Anyone who has seen the trailers knows what it's all about, no real surprises.
I rate it 2.5 stars, or a grade of C+.

Scott Weinberg

Senior HTF Member
Oct 3, 2000
In the "road stalker" sub-genre of horror movies, a few titles stand out above the traffic. The Hitcher, Duel and Breakdown are three films in which vast expanses of American highways are the setting for some dark and frantic pursuits. You can add John Dahl's addictively entertaining Joy Ride to the list.
Dahl's affinity for exposing the underbelly of seemingly innocuous locales was evident in films like The Last Seduction and Red Rock West, and his latest effort turns a lazy cross-country drive into a manic case of cat-and-mouse survival.
Paul Walker stars as Lewis, a college man all set to fly home for the holidays. When his longtime girl/friend expresses an interest in seeing him, Lewis promptly trades his airline ticket in for a classic roadster and hits the highway. After learning that his brother Fuller has been arrested in Salt Lake City, Lewis makes the detour and bails his estranged sibling out of jail.

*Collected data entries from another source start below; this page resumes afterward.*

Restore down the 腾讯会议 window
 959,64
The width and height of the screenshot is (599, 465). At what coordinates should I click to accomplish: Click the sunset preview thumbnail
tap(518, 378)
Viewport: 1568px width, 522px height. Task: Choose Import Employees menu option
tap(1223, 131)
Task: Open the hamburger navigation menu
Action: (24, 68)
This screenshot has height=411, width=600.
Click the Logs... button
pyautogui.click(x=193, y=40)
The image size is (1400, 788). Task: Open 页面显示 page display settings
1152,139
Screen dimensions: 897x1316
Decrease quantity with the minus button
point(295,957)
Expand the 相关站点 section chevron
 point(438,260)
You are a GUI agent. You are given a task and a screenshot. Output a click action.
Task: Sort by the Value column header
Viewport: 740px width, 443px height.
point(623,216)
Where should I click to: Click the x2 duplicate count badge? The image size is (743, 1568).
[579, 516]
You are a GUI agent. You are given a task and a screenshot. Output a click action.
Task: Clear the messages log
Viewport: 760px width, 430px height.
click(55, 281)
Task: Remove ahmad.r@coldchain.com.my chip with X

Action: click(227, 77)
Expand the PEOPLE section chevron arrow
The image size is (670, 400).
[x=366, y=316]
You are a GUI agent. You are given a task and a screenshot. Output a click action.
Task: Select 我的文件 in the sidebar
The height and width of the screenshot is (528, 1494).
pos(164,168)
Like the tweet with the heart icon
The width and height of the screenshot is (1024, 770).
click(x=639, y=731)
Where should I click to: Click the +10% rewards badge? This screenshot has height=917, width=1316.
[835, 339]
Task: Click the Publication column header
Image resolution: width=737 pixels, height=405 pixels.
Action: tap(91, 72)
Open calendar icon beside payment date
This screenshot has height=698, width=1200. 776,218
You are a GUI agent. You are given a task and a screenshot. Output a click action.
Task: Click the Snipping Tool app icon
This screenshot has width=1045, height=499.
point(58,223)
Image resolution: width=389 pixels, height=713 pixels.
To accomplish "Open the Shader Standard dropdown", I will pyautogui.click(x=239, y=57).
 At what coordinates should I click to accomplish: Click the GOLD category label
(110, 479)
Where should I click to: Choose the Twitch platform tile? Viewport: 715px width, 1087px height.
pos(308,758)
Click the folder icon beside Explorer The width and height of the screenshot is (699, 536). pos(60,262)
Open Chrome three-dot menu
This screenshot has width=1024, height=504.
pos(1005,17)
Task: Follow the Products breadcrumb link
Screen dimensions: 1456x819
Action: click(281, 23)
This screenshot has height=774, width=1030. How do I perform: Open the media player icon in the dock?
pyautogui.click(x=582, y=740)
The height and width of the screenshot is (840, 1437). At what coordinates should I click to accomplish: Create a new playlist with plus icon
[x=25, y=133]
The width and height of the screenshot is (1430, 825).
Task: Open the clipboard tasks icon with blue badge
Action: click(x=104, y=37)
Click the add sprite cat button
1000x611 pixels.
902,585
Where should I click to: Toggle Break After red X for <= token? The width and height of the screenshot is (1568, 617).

Once they're back on the road, Lewis and Fuller engage in some rather cruel voice pranks over their CB radio. Let's just say they end up screwing with the wrong trucker. And that's an understatement. To divulge anything further would spoil a lot of the fun and make no mistake - Joy Ride is a lot of fun.
While the screenplay (by Clay Tarver and Jeffrey Abrams) is just fresh and original enough to keep things moving, the real star of the movie is Dahl's camera. The endless stretches of highway and the seemingly harmless sound of radio static take on truly ominous tones, and the result is a movie that creeps you out in an enjoyable subtle fashion.
Several effective scenes of tension are littered throughout the film, most notable a sequence showing the brothers trying desperately to eavesdrop on a neighobring motel room. And without giving anything away at all, Joy Ride has a white-knuckled finale that will have you pulling at your clothes.
Aside from the perpetually hidden antagonist known as "Rusty Nail", Joy Ride is essentially a three-character piece. As Lewis, Paul Walker gives possibly his strongest performance to date. Without the unrealistic swagger necessary for movies like The Fast and the Furious and She's All That, Walker could prove to be a solid character actor. As the lovely Venna, Leelee Sobieski (Deep Impact, The Glass House) is quite good, although she only a few opportunities to prove it.
The performer who steals the entire film is the fantastic young actor Steve Zahn. Perhaps best known as "the funny one" from That Thing You Do!, Zahn has filled his resume with an unending string of quirky and entertaining performances in movies like Out of Sight, Suburbia and Happy, Texas. Zahn has such a sly and bemused delivery that he's simply a joy to watch.
While Joy Ride certainly isn't going to win any awards for rampant originality, Dahl and his cast deserve praise for breathing some entertaining new life into a generally stale genre. Imagine Jeepers Creepers with twice the smarts and half the silliness.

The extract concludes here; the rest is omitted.